Gas Saving “Tips and Tricks” That Don’t Actually Work
No matter if you drive your car on the weekends or as part of your daily commute, there is one cost that seems to add up quicker than any other: gas. We can’t drive without it, and sometimes the five minutes it takes to stop at the local Circle K to refill your tank seems like a major drag on your day. While we all like to save a little money, these gas saving tips and tricks don’t actually work.
While it’s obvious that you shouldn’t try to save money by using a lower octane than your car requires, there are rumors of some other gas saving tips and tricks that really aren’t all that helpful.
Using a Higher Octane
The Tip: Using a higher octane gas helps improve your gas mileage.
This may seem silly to most, but it is a trend that I’ve heard from many different people over the years.

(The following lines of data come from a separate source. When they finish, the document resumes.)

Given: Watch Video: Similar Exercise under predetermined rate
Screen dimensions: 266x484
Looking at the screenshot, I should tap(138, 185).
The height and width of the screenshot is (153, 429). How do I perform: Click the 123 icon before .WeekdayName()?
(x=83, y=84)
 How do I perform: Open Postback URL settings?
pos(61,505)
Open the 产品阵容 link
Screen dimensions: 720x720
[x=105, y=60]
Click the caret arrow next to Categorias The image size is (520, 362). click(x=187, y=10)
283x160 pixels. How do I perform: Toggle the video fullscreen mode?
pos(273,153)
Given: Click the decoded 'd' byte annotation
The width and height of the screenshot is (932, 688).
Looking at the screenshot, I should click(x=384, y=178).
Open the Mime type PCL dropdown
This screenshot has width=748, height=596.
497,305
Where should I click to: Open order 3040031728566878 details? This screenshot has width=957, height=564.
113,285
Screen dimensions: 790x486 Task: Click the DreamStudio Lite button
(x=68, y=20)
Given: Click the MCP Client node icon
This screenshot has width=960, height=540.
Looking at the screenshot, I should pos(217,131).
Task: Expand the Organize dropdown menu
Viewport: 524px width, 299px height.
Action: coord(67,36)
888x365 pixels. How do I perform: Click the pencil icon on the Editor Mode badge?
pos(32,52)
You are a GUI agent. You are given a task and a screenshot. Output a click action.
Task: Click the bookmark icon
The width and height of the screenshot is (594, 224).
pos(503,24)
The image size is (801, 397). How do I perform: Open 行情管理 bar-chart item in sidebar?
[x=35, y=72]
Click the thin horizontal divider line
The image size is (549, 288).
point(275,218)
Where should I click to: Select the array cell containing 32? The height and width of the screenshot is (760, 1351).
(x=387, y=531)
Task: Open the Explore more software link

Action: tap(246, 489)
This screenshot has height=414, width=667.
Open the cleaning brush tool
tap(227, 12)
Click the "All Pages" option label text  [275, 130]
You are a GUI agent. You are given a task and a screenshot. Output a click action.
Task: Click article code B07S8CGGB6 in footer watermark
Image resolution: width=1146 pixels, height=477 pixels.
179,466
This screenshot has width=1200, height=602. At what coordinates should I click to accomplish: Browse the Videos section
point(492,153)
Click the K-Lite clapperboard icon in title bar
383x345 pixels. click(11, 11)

I don’t know exactly what logic brought someone to this conclusion or what argument was made to convince other people of this, but there is no science behind using a higher octane to improve fuel efficiency. The octane rating of gasoline refers to its chemical composition and ability to complete controlled combustion. The octane rating does not refer to the amount of energy the gasoline has available.
Turning the AC Off
The Tip: Turning the AC off or keeping the AC off requires less fuel to create the energy needed to cool the car, therefor improving gas mileage.
While many people would assume that because AC requires power, and the more power you may need, the more gas you will burn, there is one key point of gas consumption they are missing.
If you are perfectly comfortable with the ambient temperature of your car or are fine with being uncomfortably hot or cold to save a few pennies, this is the “life hack” for you. However, when most people turn off the AC, they usually roll down the windows. Makes sense, right? Staying in a stuffy car with no airflow sounds fine in theory, but most people reach for that window crank almost as soon as the AC goes off. Rolling down the windows increases the drag force on the car, decreasing the car’s aerodynamics and actually decreasing gas mileage.
Buying Gas Early In The Morning
The Tip: Buying gas earlier in the morning when it is still colder outside means you get more gas for the same price.
Anyone who has sat through a high school physics class understands that liquid becomes denser at colder temperatures. By extension, gasoline, when it is cooler in the earlier hours of the morning, is denser, so you are getting more gas for the same amount of money.
Unfortunately, this fault in logic is still false. Gas is stored in underground tanks, where the temperature only varies a few degrees, not enough to cause any real changes in the gas’s density.
The Tip: Overinflating your tires helps to ensure your tires will experience the least amount of resistance and friction, increasing your gas mileage.
The tip seems to have been misconstrued from some more well-known gas-saving hacks. The truth is, ensuring your tires are at the correct air pressure is what helps you save gas, and also ensures that you aren’t wearing out your tires faster than you should. To double-check your air pressure, you can buy a nifty little pen-sized air pressure gauge at any auto part store or many gas stations, for just a few dollars.
Ensuring your tires are at the proper PSI – not too high, not too low – is a great way to help your gas mileage, tire life expectancy, and overall safety of your car.
If you have found yourself falling victim to some of these gas saving tips and tricks, it’s alright. If you’re trying to improve your gas mileage, these hacks aren’t going to help, in fact, they may just leave your car feeling a little gassed.